1

This question is similar to How to emulate MySQLs utf8_general_ci collation in PHP string comparisons but I want the function for vb.net rather than PhP.

Recently I make a lot of supposedly unique key.

Some of the keys are equivalent under UTF8 unicode collation.

For example, look at these 2 key:

byers-street-bistro__38.15_-79.07 byers-street-bistro‎__38.15_-79.07

If I paste that into front page, and look at the source code you'll see

byers-street-bistro__38.15_-79.07

byers-street-bistro‎__38.15_-79.07

Note: In stack overflow they still look different.
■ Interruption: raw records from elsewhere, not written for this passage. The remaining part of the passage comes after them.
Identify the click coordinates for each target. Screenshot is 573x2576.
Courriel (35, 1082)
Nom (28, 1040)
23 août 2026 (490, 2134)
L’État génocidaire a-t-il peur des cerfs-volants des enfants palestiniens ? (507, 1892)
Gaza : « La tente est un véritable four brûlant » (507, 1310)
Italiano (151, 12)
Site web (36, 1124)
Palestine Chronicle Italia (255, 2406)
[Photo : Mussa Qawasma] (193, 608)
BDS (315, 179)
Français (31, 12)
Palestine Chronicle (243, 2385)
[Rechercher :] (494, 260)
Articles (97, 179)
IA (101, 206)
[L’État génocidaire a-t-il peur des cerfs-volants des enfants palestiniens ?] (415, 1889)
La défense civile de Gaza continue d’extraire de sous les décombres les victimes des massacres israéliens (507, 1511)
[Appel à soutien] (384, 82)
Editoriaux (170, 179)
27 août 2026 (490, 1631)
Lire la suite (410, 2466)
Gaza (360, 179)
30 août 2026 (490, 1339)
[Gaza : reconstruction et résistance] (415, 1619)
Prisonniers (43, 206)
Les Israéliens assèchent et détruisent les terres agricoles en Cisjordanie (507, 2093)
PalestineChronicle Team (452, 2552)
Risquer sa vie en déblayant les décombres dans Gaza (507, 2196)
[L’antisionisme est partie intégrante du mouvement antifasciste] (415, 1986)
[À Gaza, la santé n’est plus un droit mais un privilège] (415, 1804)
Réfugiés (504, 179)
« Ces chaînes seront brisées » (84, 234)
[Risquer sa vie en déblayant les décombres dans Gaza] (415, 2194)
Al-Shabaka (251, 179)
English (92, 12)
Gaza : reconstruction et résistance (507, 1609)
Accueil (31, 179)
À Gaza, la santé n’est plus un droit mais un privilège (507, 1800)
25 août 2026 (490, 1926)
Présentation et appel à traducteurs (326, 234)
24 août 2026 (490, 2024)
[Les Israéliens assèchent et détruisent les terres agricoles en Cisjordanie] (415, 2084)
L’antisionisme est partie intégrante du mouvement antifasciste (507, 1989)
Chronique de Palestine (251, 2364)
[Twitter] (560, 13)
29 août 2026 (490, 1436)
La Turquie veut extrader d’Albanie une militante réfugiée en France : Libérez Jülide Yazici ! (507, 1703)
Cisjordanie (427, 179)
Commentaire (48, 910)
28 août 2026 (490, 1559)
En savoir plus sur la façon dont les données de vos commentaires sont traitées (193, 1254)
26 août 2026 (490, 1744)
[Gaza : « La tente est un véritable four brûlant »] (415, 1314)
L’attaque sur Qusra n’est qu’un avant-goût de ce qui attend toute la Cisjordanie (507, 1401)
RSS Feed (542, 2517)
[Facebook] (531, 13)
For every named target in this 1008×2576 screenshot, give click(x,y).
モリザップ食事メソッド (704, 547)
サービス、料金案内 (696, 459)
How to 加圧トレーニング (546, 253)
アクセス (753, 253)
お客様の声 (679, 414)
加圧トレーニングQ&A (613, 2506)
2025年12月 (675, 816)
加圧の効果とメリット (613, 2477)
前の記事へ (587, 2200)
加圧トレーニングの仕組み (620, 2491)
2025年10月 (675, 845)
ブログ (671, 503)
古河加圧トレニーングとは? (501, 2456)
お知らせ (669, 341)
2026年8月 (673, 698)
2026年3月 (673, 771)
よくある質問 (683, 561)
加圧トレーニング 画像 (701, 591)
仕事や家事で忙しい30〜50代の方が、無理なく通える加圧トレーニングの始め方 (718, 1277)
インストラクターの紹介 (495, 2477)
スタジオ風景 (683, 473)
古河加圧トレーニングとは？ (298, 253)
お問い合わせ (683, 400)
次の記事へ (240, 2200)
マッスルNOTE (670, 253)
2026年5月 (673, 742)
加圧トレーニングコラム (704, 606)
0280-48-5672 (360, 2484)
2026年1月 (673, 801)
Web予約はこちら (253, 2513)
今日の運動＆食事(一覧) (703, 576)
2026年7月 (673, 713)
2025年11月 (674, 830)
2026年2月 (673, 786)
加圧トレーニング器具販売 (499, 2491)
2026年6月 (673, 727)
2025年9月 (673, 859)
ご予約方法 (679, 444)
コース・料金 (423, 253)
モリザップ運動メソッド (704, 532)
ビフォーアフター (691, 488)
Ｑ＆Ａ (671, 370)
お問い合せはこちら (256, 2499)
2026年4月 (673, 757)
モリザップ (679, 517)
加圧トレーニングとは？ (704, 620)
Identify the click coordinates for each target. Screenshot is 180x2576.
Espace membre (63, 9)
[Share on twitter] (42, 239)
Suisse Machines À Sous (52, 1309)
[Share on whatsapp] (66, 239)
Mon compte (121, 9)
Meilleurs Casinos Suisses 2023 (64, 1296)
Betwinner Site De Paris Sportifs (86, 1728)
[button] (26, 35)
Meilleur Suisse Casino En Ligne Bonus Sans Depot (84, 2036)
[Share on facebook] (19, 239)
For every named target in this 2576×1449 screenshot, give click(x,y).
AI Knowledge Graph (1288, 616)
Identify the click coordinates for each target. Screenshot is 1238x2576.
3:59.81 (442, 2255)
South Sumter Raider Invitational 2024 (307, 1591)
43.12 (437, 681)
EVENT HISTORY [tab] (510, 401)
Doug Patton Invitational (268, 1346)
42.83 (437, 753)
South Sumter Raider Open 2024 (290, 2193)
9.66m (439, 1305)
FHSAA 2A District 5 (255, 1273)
I know it's not the same. I guess even in stack exchange it doesn't show. Say I have 1 million such records and I want to test whether 2 string WILL be declared the same by MySQL UTF8 collation. I want to know that before uploading. How do I do that.

So vb.net think that those are different keys. When we created mysql query and upload that to database, the database complain it's the same key. Just one complain and the upload of 1 million databases will be stuck.

We don't even know what the hell is ‎? Where can we look that up anyway?

Anyway, I want a function that when given 2 strings will tell me whether they will count as the same or not.

If possible we want a function that convert strings into their most "standard" form.

For example, ‎ seems to encode nothing and the function would recoqnize all those nothing character and eliminate that.

Is there such thing?

So far this is what I do. I need something more comprehensive.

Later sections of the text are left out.